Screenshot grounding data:

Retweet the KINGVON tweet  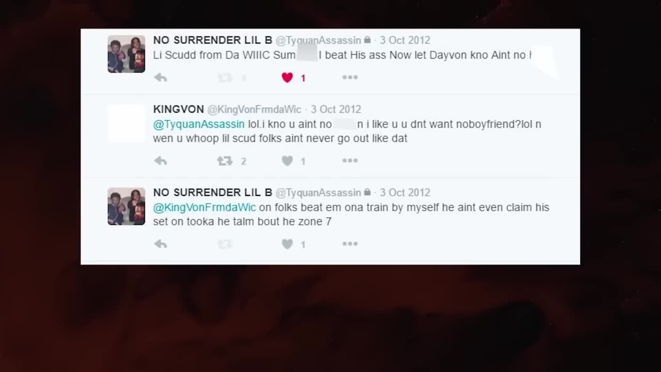[x=225, y=161]
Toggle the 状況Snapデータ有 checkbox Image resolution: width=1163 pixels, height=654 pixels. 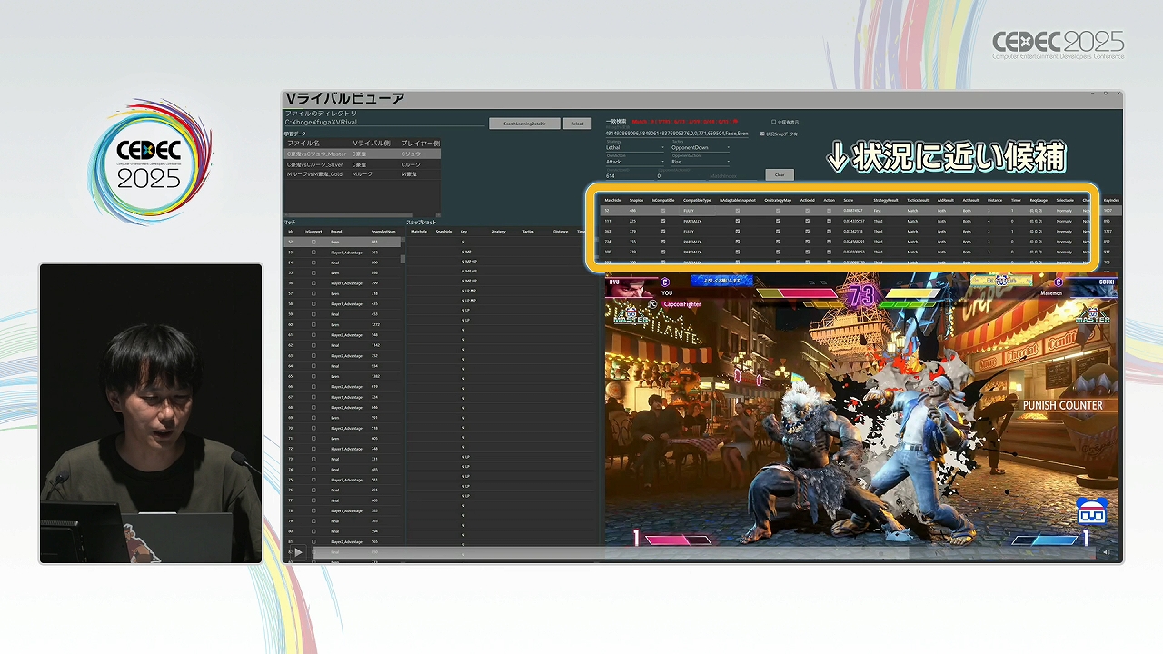761,134
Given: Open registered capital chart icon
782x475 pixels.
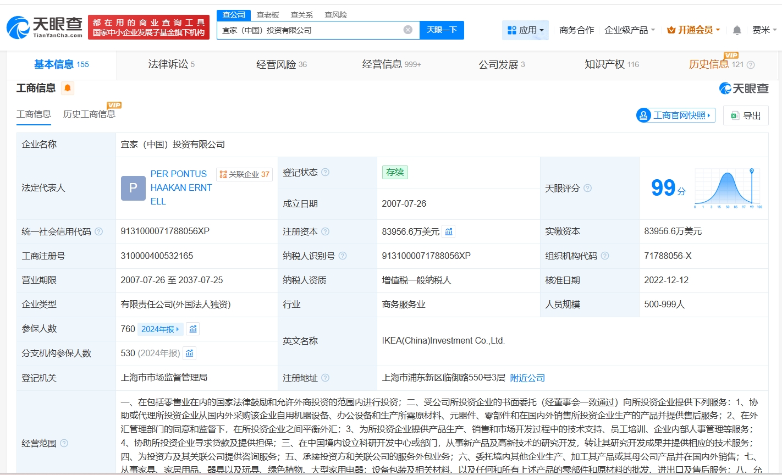Looking at the screenshot, I should point(449,232).
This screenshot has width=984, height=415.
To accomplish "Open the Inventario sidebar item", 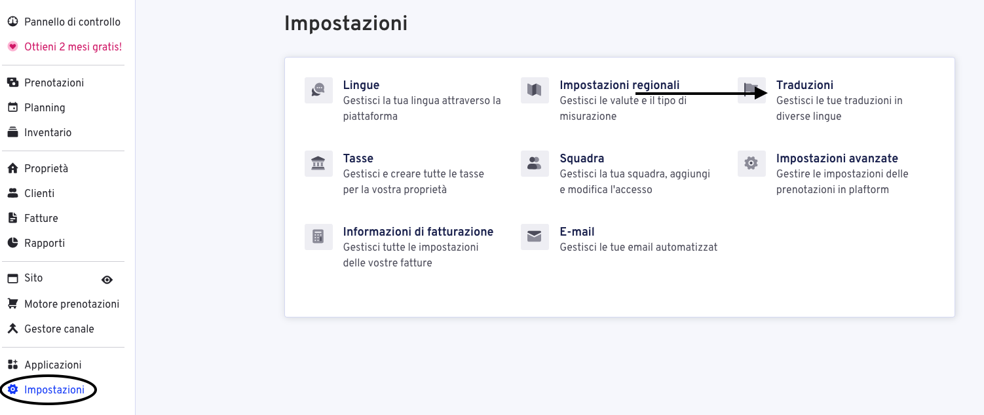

**WHAT TO PRODUCE:** From the line containing "782x475 pixels." to the last line of the entries, output every line exactly as written, but leave out the pictures.

**RESPONSE BOX:**
782x475 pixels.
Looking at the screenshot, I should point(449,232).
This screenshot has width=984, height=415.
To accomplish "Open the Inventario sidebar item", 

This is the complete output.